> **Problem a**: What is the passage on fitting a regular polygon in a square when retyped word for word, starting at "This approach is" and ending at "fixed by orthogonality."?

=== Given text ===

A typical failure case looks like a square or hexagon where aligning a vertex with an axis is not optimal. For instance, even for a square (when $n=2$, so the polygon is an octagon), the optimal orientation is not necessarily aligned with axes. A naive bounding box computation would overestimate the required square size because it ignores rotation.

Another subtle issue is assuming the answer is determined only by the diameter or circumradius. That also fails because the square constraint is directional: we care about projections onto two perpendicular directions simultaneously.

Approaches

A brute-force idea is to try all possible rotations of the polygon, compute its axis-aligned bounding box for each rotation, and take the minimum square side length over all angles. For a fixed angle, computing the bounding box is $O(n)$, since we must project all vertices. If we discretize angles finely enough to approximate the optimum, say $K$ steps, this becomes $O(nK)$. With continuous optimization, we would need extremely fine angular resolution because the objective is not smooth in a way that allows coarse sampling safely.

This approach is conceptually correct but computationally unnecessary. The key observation is that for a regular polygon, the projection function is periodic and structured: the maximum extent in any direction is determined by one of finitely many vertex directions. This reduces the continuous search over angles into a finite optimization problem over a single periodic function involving trigonometric expressions.

More specifically, the square side length for a fixed orientation is determined by the maximum of projections of vertices onto two orthogonal axes. Due to symmetry, we only need to consider one parameter: the rotation angle of the polygon relative to the square. The second axis is fixed by orthogonality.

The important geometric simplification is that the optimal configuration occurs when at least one vertex touches a side of the square in a balanced way. This reduces the problem to maximizing a smooth periodic function over an interval, which can be solved via ternary search because the function is unimodal over each period.

This leads to a solution that evaluates a closed-form expression for the bounding square size at a given angle, and then searches for the minimum over angles.

=== Data to use ===

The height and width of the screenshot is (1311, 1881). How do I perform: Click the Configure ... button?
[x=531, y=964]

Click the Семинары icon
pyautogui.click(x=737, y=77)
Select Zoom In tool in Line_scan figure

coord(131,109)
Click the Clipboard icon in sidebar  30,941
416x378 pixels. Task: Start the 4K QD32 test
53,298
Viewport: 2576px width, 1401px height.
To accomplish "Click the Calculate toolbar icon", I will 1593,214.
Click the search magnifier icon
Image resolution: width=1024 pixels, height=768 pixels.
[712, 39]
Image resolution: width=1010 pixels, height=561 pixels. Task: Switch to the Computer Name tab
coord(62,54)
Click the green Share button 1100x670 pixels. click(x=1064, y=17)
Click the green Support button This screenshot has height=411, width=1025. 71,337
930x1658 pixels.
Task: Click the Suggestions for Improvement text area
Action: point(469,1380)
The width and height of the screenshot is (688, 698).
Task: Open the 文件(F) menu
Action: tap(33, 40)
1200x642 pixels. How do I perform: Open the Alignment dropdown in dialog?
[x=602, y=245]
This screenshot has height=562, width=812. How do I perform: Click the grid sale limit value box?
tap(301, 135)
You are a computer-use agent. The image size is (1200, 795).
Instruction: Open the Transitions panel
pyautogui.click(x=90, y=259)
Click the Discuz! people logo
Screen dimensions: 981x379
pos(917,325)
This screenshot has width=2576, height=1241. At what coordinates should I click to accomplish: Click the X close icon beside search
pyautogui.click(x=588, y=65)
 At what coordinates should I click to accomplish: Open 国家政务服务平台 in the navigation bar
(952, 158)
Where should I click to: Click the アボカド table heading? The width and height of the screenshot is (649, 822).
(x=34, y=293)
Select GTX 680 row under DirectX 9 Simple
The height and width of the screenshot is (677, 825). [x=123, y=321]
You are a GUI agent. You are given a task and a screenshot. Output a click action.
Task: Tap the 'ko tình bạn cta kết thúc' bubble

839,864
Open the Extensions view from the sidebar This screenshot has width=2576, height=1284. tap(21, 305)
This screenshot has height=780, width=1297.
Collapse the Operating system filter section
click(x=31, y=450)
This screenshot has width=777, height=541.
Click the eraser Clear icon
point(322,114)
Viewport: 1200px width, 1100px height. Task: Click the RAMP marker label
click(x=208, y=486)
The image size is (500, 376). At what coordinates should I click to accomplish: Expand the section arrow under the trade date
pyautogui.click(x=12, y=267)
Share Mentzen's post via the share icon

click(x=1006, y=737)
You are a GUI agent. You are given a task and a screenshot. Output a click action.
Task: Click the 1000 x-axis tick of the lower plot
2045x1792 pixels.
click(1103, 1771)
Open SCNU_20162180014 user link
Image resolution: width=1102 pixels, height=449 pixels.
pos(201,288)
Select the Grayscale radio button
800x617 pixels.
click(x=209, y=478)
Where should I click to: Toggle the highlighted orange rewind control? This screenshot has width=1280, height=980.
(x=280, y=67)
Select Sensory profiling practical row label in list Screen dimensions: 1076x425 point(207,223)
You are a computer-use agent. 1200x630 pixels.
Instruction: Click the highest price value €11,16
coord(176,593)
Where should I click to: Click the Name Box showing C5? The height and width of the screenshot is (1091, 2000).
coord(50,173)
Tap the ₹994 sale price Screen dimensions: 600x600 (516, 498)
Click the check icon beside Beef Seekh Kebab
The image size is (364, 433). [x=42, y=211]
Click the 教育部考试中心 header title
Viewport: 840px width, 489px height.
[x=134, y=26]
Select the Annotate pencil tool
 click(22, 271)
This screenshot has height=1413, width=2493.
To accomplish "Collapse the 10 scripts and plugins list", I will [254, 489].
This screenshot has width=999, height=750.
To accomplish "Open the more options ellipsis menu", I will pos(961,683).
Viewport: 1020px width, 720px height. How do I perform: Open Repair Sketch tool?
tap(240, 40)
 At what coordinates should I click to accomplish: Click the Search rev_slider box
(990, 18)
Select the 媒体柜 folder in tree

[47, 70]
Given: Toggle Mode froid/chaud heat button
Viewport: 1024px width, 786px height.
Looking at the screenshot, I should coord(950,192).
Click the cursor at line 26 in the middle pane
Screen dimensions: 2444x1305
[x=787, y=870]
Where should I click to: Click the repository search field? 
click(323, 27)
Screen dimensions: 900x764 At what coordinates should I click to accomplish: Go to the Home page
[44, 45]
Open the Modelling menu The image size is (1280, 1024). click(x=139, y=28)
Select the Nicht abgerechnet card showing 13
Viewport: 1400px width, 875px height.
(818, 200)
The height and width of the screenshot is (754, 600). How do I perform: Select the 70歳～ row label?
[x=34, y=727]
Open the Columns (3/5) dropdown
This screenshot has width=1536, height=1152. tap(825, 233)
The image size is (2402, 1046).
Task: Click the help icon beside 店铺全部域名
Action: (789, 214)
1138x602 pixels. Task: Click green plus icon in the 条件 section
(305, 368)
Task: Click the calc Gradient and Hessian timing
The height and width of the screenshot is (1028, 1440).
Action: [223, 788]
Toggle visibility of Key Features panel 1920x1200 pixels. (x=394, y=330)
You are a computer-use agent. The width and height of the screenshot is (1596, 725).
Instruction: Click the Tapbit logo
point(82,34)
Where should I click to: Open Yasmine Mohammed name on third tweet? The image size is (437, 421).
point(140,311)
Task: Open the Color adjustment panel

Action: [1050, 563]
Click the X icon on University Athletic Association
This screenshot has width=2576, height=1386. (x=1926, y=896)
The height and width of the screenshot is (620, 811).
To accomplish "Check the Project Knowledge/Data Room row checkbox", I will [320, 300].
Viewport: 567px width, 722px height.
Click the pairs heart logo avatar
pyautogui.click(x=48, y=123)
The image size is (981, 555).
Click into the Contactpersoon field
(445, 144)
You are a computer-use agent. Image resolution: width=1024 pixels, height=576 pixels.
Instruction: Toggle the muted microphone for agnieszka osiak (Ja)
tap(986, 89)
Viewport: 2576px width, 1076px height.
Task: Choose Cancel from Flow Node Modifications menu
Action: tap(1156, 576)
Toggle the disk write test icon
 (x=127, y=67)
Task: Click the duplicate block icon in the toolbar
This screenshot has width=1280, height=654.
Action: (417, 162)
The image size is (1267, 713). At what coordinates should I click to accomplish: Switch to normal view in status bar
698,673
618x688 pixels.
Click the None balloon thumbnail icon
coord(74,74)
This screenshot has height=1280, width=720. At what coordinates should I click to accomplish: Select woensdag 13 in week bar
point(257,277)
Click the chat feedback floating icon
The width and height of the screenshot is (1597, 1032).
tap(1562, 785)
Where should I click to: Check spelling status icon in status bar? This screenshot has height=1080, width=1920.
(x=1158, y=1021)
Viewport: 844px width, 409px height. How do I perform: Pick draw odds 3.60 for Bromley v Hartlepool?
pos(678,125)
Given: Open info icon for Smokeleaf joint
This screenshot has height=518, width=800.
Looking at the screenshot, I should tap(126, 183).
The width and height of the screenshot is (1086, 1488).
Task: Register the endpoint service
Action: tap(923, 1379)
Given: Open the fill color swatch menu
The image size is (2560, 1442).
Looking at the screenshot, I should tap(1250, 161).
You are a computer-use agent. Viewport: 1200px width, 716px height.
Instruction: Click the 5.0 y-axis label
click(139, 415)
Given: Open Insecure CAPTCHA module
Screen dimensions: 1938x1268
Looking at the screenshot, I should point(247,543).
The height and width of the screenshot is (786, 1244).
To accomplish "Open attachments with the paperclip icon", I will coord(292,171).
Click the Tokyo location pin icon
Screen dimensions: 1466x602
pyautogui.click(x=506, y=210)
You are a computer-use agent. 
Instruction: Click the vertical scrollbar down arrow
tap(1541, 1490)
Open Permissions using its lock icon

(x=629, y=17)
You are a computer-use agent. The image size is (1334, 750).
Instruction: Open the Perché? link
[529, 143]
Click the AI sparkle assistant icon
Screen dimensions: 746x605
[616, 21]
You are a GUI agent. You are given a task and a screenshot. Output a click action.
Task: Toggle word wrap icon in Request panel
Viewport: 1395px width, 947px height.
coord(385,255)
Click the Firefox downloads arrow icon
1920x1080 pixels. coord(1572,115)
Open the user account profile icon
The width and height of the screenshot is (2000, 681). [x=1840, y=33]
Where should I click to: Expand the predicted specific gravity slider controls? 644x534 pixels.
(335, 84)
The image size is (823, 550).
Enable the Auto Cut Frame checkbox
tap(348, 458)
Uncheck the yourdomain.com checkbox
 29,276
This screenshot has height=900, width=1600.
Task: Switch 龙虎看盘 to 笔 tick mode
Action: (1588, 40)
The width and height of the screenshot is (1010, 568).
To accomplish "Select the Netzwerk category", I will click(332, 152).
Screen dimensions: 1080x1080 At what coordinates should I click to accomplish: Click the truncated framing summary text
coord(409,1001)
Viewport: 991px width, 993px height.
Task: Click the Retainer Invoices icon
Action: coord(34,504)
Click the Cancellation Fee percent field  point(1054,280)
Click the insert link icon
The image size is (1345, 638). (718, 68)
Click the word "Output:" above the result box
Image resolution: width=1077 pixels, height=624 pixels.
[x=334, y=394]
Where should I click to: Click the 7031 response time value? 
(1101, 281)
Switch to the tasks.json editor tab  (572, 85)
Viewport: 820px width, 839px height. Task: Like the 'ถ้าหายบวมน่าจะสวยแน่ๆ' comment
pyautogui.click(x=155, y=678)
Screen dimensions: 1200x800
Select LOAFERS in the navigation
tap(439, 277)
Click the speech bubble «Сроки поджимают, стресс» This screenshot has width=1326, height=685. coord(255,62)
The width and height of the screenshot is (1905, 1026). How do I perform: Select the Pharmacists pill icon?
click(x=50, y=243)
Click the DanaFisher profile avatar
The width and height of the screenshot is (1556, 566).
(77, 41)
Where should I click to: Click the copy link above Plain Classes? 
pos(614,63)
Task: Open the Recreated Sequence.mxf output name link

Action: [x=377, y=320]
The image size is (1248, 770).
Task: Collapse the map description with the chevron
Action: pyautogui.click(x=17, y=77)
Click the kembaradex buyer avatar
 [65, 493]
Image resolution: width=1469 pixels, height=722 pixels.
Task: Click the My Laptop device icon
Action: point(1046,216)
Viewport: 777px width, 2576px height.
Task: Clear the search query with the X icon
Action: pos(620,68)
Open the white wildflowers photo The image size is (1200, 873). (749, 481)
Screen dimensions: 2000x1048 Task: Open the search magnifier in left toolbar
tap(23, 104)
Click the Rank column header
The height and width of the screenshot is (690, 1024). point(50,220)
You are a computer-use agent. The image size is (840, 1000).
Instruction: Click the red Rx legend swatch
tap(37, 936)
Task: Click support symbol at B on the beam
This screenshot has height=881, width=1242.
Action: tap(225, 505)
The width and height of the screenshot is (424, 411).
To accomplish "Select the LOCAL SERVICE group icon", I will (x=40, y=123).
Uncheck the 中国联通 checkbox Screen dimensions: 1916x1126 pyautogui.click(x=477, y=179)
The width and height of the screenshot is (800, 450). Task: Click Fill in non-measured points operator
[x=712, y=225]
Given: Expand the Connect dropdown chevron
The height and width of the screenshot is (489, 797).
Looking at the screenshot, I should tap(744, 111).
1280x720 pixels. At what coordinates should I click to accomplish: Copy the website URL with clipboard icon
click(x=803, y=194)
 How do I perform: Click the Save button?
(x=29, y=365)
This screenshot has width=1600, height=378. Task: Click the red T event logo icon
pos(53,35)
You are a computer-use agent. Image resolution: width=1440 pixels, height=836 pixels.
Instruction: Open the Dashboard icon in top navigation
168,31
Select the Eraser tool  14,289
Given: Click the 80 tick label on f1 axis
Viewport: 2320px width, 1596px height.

===

> **Problem b**: Could you rewrite the records starting at the line that contains "You are a computer-use agent. The width" and ending at the line that contains "Action: (417, 162)", with "Instruction" renamed to "Command" and nothing else changed? Return only those lines.

> **Problem solution a**:
This approach is conceptually correct but computationally unnecessary. The key observation is that for a regular polygon, the projection function is periodic and structured: the maximum extent in any direction is determined by one of finitely many vertex directions. This reduces the continuous search over angles into a finite optimization problem over a single periodic function involving trigonometric expressions.

More specifically, the square side length for a fixed orientation is determined by the maximum of projections of vertices onto two orthogonal axes. Due to symmetry, we only need to consider one parameter: the rotation angle of the polygon relative to the square. The second axis is fixed by orthogonality.

> **Problem solution b**:
You are a computer-use agent. The width and height of the screenshot is (1596, 725).
Command: Click the Tapbit logo
point(82,34)
Where should I click to: Open Yasmine Mohammed name on third tweet? The image size is (437, 421).
point(140,311)
Task: Open the Color adjustment panel

Action: [1050, 563]
Click the X icon on University Athletic Association
This screenshot has width=2576, height=1386. (x=1926, y=896)
The height and width of the screenshot is (620, 811).
To accomplish "Check the Project Knowledge/Data Room row checkbox", I will [320, 300].
Viewport: 567px width, 722px height.
Click the pairs heart logo avatar
pyautogui.click(x=48, y=123)
The image size is (981, 555).
Click into the Contactpersoon field
(445, 144)
You are a computer-use agent. Image resolution: width=1024 pixels, height=576 pixels.
Command: Toggle the muted microphone for agnieszka osiak (Ja)
tap(986, 89)
Viewport: 2576px width, 1076px height.
Task: Choose Cancel from Flow Node Modifications menu
Action: tap(1156, 576)
Toggle the disk write test icon
 (x=127, y=67)
Task: Click the duplicate block icon in the toolbar
This screenshot has width=1280, height=654.
Action: (417, 162)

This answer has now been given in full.